In colliding head-on with a car whilst on a mountain-biking descent leg of his annual, charity Pure Tasmania Challenge, the Red Bull Racing star has put himself out of action for the foreseeable future [see separate story - click here]. That means he will miss much of the crucial testing and development period during which the significantly different 2009 Formula 1 cars will be honed.

Despite the inevitable setback that the accident has caused him, though, the New South Wales native - currently recovering from surgery in a Hobart hospital with a right leg that is badly broken in two places - is adamant that come his home grand prix on 29 March, he will not only be back to full fitness, but also fully-prepared for the sport's brave new technological dawn, with slick tyres, different aerodynamic regulations and KERS (Kinetic Energy Recovery Systems).

Webber will be forced to miss the final 2008 F1 test at Jerez in December, but he revealed that following the southern Spanish outing he was not scheduled to take to the track again until the new RB5 rolls out in February anyway.

"I'll back in plenty of time for the Australian Grand Prix at the end of March," Webber told Melbourne newspaper the Herald Sun. "It'll be business as usual."

"I was only testing for two days next month and then, because of the slash to winter testing, Sebastian [Vettel - new RBR team-mate] and I weren't due in the new car until February 10.

"Having a broken leg doesn't stop me visiting the RBR factory and being on top of what's happening with the new car. Fitness-wise I'll be fine too - there's something like 83 days before the first test in 2009."

Webber admitted that he was 'amazed' at the coverage his accident had received around the world, and the wealth of well-wishing e-mails and text messages he has received 'from some of the other guys on the F1 grid'.

He also confirmed that he will remain in his homeland for the next few weeks on doctors' advice.
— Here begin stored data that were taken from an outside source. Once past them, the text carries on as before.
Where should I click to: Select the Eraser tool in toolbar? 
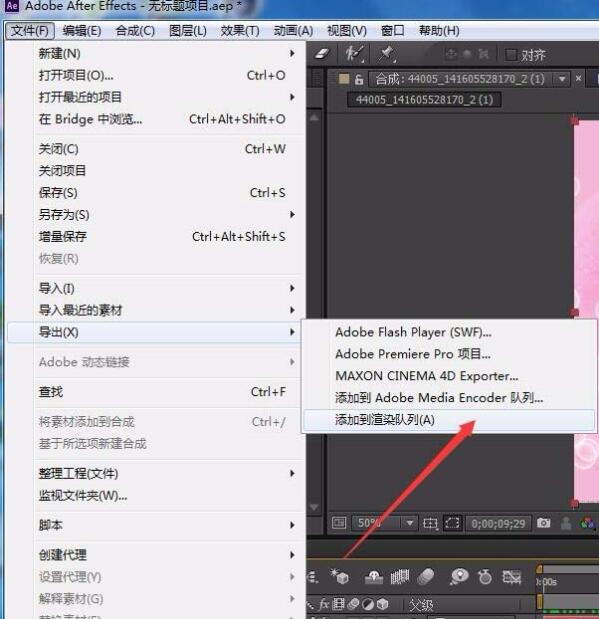pyautogui.click(x=321, y=54)
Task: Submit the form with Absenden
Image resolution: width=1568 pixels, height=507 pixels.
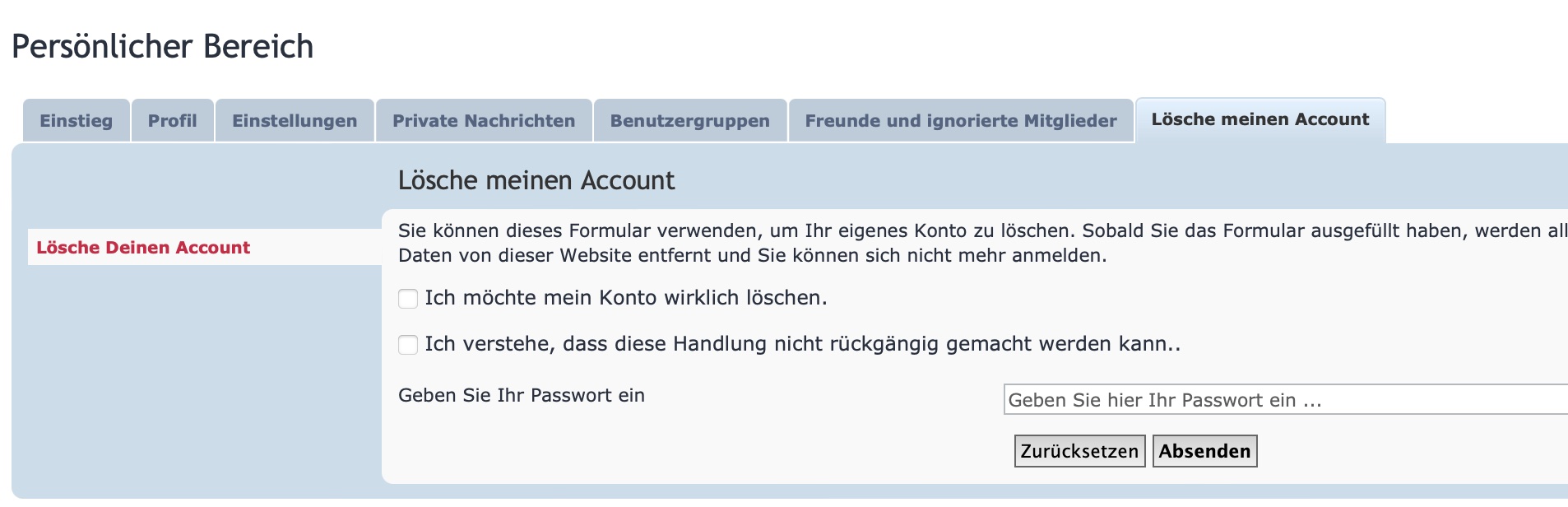Action: pos(1204,451)
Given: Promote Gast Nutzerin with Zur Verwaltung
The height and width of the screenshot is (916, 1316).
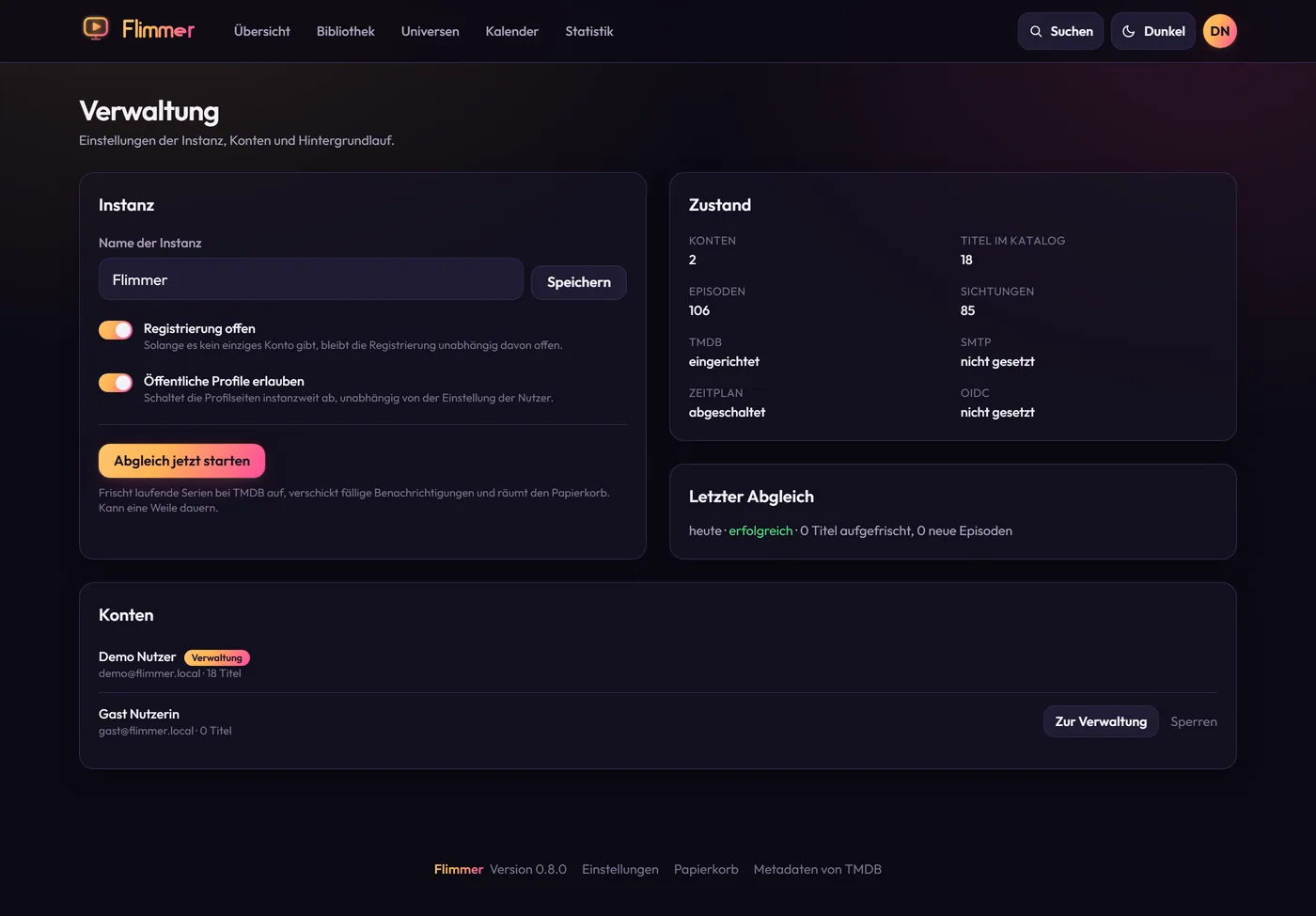Looking at the screenshot, I should [x=1101, y=721].
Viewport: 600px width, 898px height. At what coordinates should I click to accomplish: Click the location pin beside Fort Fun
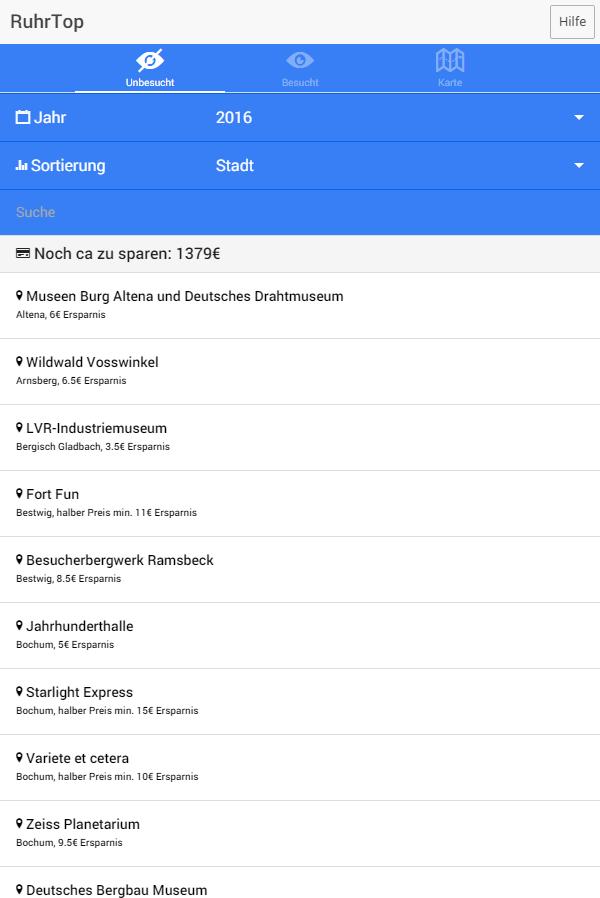[19, 494]
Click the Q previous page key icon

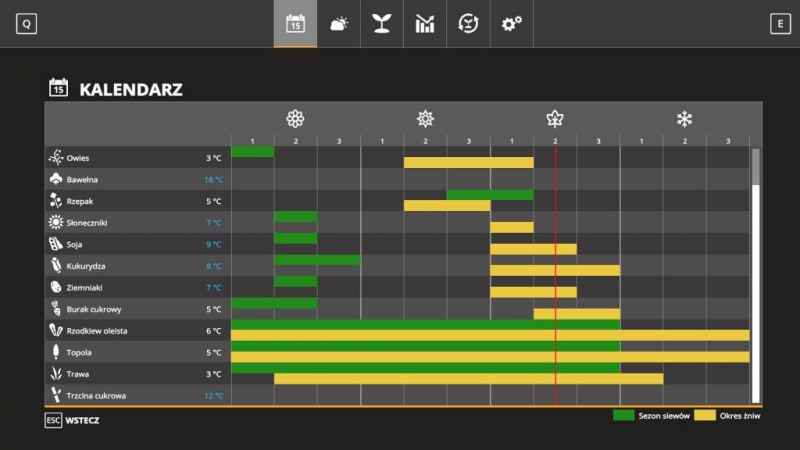[27, 24]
The 32-year-old's medical reports are being sent to Red Bull's medical experts in Austria, who will take care of his rehabilitation programme.

"I haven't needed any further surgery or treatment so it's just a matter of waiting to be discharged," he stated. "It's a straightforward and clean enough break, so I'm not expecting any complications or setbacks.

"Once Red Bull have all the info, they'll be able to decide what is the best course of rehab and with whom."